(REQUIRED ACTION)
Take every line of the material below that includes the string "varmepumper" and copy it out.

(DATA PROVIDED)
=== Begin Enclosure ===

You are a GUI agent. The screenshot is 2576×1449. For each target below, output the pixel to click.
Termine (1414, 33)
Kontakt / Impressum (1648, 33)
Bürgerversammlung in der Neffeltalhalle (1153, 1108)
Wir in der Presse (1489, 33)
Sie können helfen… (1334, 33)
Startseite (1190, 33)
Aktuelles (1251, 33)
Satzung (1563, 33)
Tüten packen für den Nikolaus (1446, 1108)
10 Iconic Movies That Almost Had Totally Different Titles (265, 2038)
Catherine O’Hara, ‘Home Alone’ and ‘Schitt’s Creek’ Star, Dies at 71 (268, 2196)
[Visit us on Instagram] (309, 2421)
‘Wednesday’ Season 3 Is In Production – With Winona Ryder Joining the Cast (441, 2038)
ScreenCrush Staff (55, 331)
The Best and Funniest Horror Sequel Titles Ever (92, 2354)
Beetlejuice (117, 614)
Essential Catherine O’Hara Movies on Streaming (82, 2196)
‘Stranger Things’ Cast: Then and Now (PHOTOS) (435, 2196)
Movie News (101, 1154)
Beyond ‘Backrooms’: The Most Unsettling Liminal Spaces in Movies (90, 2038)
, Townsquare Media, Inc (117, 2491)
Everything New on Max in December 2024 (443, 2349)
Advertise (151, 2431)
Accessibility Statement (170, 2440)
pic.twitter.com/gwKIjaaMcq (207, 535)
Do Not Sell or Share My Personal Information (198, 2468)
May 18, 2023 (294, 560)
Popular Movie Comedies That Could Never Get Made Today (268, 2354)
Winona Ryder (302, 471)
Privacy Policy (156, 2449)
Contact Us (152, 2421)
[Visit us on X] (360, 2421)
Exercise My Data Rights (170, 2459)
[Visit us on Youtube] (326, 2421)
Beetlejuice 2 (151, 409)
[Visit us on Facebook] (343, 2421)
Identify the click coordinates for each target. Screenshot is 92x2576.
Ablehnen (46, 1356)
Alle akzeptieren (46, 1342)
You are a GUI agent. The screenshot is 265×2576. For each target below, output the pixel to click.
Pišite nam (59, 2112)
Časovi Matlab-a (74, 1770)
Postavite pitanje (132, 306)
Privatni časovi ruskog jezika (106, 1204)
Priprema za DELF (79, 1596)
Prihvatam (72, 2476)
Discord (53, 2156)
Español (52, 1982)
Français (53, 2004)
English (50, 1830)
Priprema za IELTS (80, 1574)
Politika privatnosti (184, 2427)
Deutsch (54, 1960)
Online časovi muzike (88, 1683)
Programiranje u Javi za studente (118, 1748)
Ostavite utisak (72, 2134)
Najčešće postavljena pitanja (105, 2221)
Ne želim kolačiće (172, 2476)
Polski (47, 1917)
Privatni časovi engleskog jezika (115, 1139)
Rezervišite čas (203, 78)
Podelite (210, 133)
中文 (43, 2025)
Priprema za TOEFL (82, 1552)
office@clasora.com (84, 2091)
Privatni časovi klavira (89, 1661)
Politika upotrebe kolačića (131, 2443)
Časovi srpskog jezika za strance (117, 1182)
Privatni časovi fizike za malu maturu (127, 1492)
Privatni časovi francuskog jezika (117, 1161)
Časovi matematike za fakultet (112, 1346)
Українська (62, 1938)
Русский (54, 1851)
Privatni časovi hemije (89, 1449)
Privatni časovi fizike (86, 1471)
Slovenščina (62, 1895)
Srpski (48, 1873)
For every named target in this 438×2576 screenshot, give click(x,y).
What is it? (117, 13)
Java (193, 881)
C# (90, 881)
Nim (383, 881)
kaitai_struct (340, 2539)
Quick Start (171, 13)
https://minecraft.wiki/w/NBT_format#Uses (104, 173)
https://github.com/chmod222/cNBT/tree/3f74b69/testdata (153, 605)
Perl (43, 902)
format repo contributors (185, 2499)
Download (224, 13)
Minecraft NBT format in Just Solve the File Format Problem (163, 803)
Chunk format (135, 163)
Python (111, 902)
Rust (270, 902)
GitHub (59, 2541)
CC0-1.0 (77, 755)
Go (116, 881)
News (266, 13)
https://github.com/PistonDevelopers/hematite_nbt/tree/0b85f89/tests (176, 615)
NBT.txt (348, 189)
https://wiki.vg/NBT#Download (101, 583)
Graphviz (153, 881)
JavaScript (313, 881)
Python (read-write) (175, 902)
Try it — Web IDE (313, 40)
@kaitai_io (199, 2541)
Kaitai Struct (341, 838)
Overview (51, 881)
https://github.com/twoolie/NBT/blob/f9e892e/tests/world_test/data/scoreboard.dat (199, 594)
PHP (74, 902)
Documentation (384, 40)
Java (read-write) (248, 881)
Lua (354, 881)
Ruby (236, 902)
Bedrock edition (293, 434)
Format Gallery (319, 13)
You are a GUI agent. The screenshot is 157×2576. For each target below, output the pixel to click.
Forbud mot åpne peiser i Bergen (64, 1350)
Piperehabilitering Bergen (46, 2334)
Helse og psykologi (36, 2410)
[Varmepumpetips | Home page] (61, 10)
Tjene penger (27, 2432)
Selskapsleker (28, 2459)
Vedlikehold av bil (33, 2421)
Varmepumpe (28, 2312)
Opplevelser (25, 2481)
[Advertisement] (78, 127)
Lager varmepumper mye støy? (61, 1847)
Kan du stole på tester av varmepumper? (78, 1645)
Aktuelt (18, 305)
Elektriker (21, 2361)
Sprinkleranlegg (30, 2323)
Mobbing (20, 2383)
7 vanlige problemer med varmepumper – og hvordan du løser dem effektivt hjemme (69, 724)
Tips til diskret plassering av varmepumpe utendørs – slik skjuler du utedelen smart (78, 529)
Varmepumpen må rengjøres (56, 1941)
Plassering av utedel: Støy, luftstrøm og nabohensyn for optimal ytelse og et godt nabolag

=== End Enclosure ===

(ANSWER TO THE EXERCISE)
Lager varmepumper mye støy? (61, 1847)
Kan du stole på tester av varmepumper? (78, 1645)
7 vanlige problemer med varmepumper – og hvordan du løser dem effektivt hjemme (69, 724)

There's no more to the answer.